Extrait source >>
◆ ◆ ◆

Dans la région de Koursk, les autorités tentent d'éteindre la colère des habitants déplacés des zones occupées par l'armée ukrainienne. Même si l'armée russe a réussi à repousser partiellement les forces de Kiev ces dernières semaines, l'Ukraine occupe depuis près de trois mois une partie de cette région russe, après son offensive surprise de l'été. 

L'accès à la région de Koursk est très restreint pour les journalistes, mais les autorités admettent qu'au moins 120 000 personnes ont dû quitter leur logement précipitamment, il y a trois mois. Et certains n'en peuvent plus. Alors, comme souvent en Russie, ils enregistrent des vidéos sur les réseaux sociaux. "Cher président, Vladimir Vladimirovitch...", débute cet homme, avant d'expliquer les conditions précaires dans lesquelles lui et d'autres habitants de son village se trouvent depuis qu'ils ont dû fuir leur maison, en août.

L'adresse au président est un classique en Russie, mais il est rarissime qu'on aille plus loin. Mais, dimanche, une centaine de réfugiés de cette région frontalière, excédés, sont allés manifester sur la place rouge de Koursk. Un fonctionnaire du ministère de l'Intérieur est alors sorti et a tenté de les intimider. "Je voudrais voir qui est à l'origine de cette action publique illégale", a-t-il lancé. Un homme, dans la foule, lui rétorque : "Illégale ? Selon la Constitution, nous avons le droit à un logement ! Les autorités ne violent-elles pas la Constitution ? Dites-moi !" Le fonctionnaire a fini par rentrer.

Des habitants qui parlent tout haut

Depuis des semaines, les habitants des zones occupées par l'Ukraine n'en peuvent plus d'attendre dans des centres d'hébergement temporaires. Ils fustigent leurs responsables locaux, qui ont fui les premiers quand l'armée ukrainienne est arrivée. Et comme ils estiment qu'ils n'ont plus rien à perdre, ils le disent tout haut, chose rare en Russie.

◆ ◆ ◆

Objectif >> Pouvez-vous recopier mot pour mot l'intégralité de l'extrait sur les déplacés de la région de Koursk ? Les entrées qui suivent n'ont aucun lien avec l'extrait.

◆ ◆ ◆

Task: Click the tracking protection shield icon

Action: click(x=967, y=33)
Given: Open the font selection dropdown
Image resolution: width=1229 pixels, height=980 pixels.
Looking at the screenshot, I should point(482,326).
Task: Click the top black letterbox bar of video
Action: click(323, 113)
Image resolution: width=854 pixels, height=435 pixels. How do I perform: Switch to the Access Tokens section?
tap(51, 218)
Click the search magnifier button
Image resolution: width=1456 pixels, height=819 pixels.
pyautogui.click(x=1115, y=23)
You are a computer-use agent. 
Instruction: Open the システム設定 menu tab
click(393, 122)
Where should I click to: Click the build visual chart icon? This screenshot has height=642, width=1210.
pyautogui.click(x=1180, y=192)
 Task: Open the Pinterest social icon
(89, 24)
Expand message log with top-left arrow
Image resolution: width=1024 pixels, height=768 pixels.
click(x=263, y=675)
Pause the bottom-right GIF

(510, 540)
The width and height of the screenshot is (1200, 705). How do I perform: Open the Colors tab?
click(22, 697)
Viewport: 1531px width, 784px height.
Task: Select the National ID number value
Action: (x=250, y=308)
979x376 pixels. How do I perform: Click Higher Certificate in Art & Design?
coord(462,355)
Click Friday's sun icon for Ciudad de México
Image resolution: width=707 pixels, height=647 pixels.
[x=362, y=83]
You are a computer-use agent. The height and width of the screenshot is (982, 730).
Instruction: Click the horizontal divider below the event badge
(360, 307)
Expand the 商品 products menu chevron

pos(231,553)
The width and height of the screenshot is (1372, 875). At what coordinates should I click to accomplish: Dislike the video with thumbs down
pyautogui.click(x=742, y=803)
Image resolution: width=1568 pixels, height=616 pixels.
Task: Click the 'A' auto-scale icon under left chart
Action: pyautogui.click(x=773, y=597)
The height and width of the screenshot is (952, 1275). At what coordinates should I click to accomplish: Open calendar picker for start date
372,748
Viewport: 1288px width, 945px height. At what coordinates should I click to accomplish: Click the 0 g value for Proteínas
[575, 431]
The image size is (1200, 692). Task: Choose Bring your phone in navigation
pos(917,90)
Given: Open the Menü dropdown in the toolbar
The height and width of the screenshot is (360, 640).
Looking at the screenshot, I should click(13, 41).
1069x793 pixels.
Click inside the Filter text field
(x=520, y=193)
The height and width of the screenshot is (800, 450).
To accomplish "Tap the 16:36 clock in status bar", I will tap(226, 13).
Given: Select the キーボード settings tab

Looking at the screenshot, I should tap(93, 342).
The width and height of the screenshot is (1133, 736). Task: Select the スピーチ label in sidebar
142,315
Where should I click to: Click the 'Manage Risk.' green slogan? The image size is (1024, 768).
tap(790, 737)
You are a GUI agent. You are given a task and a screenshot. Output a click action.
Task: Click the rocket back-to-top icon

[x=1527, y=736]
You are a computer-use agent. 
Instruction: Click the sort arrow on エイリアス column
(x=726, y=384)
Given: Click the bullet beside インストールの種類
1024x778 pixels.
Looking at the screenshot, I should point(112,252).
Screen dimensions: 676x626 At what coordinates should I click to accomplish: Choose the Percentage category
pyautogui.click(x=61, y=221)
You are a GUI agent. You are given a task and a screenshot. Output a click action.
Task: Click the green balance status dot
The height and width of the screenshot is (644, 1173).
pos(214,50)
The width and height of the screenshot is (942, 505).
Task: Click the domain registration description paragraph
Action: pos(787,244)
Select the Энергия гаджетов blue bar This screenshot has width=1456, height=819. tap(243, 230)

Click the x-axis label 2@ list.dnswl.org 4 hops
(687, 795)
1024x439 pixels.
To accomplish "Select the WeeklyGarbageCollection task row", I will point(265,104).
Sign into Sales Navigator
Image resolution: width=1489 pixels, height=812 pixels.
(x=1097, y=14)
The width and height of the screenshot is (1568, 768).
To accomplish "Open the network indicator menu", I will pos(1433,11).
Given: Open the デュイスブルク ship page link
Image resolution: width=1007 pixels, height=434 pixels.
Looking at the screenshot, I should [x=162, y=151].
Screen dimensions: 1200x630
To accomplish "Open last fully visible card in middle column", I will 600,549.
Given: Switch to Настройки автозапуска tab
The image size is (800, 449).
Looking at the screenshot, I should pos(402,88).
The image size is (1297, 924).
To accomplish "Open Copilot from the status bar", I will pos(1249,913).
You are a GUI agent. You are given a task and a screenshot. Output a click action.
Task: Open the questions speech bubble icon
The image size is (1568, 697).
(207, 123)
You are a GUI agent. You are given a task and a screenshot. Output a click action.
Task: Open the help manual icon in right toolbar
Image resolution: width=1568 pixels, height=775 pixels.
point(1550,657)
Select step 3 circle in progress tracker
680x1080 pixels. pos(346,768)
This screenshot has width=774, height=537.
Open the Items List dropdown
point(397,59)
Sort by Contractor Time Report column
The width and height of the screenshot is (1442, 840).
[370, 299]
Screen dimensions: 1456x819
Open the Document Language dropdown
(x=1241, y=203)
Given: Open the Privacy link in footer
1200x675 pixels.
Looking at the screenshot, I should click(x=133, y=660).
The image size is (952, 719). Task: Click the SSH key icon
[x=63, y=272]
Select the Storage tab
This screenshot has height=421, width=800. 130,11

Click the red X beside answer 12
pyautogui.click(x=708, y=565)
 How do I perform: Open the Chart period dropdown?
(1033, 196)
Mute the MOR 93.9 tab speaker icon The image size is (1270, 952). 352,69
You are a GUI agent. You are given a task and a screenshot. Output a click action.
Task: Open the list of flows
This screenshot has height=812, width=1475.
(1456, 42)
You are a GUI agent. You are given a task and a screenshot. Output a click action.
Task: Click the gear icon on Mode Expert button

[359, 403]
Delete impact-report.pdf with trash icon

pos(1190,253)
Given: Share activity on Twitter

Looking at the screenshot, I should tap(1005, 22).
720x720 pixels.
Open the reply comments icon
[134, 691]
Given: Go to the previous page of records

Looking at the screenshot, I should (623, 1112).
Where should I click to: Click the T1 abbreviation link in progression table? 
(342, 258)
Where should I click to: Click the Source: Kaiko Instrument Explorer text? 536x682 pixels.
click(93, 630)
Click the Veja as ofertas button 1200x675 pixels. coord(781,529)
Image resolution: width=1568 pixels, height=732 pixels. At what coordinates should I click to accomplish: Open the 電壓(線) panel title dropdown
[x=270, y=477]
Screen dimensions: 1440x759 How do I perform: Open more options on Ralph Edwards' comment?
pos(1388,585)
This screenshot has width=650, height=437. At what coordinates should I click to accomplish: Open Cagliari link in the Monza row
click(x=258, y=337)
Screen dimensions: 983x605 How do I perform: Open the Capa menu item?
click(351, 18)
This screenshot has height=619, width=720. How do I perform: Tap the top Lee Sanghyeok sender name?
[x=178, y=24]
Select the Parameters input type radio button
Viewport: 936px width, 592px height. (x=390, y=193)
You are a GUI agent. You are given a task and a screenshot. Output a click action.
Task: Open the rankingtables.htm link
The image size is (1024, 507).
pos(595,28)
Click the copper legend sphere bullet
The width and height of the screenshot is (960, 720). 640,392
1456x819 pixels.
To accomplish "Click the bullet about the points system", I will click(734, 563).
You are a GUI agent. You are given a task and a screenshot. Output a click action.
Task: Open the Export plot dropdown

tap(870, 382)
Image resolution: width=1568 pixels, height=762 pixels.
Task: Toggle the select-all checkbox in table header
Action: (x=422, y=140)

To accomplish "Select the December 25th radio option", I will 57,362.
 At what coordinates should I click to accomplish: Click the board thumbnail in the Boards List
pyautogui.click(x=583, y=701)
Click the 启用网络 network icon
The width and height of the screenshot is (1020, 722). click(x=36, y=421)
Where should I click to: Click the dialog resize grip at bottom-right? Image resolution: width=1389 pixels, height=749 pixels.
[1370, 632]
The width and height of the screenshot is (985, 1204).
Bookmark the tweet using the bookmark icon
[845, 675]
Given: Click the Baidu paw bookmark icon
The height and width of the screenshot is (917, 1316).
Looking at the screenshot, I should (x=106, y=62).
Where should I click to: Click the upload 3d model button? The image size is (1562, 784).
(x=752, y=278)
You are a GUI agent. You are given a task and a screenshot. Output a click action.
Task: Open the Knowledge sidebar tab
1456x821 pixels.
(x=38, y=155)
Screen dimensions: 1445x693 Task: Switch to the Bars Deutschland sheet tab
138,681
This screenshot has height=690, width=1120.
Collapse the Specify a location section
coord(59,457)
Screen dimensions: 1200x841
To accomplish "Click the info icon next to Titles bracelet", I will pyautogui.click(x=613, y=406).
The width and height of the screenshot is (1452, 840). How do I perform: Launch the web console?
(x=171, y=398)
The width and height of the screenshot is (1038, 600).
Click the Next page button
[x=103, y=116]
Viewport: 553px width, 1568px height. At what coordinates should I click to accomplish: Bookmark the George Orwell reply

◆ ◆ ◆

Tâche accomplie >>
Dans la région de Koursk, les autorités tentent d'éteindre la colère des habitants déplacés des zones occupées par l'armée ukrainienne. Même si l'armée russe a réussi à repousser partiellement les forces de Kiev ces dernières semaines, l'Ukraine occupe depuis près de trois mois une partie de cette région russe, après son offensive surprise de l'été. 

L'accès à la région de Koursk est très restreint pour les journalistes, mais les autorités admettent qu'au moins 120 000 personnes ont dû quitter leur logement précipitamment, il y a trois mois. Et certains n'en peuvent plus. Alors, comme souvent en Russie, ils enregistrent des vidéos sur les réseaux sociaux. "Cher président, Vladimir Vladimirovitch...", débute cet homme, avant d'expliquer les conditions précaires dans lesquelles lui et d'autres habitants de son village se trouvent depuis qu'ils ont dû fuir leur maison, en août.

L'adresse au président est un classique en Russie, mais il est rarissime qu'on aille plus loin. Mais, dimanche, une centaine de réfugiés de cette région frontalière, excédés, sont allés manifester sur la place rouge de Koursk. Un fonctionnaire du ministère de l'Intérieur est alors sorti et a tenté de les intimider. "Je voudrais voir qui est à l'origine de cette action publique illégale", a-t-il lancé. Un homme, dans la foule, lui rétorque : "Illégale ? Selon la Constitution, nous avons le droit à un logement ! Les autorités ne violent-elles pas la Constitution ? Dites-moi !" Le fonctionnaire a fini par rentrer.

Des habitants qui parlent tout haut

Depuis des semaines, les habitants des zones occupées par l'Ukraine n'en peuvent plus d'attendre dans des centres d'hébergement temporaires. Ils fustigent leurs responsables locaux, qui ont fui les premiers quand l'armée ukrainienne est arrivée. Et comme ils estiment qu'ils n'ont plus rien à perdre, ils le disent tout haut, chose rare en Russie.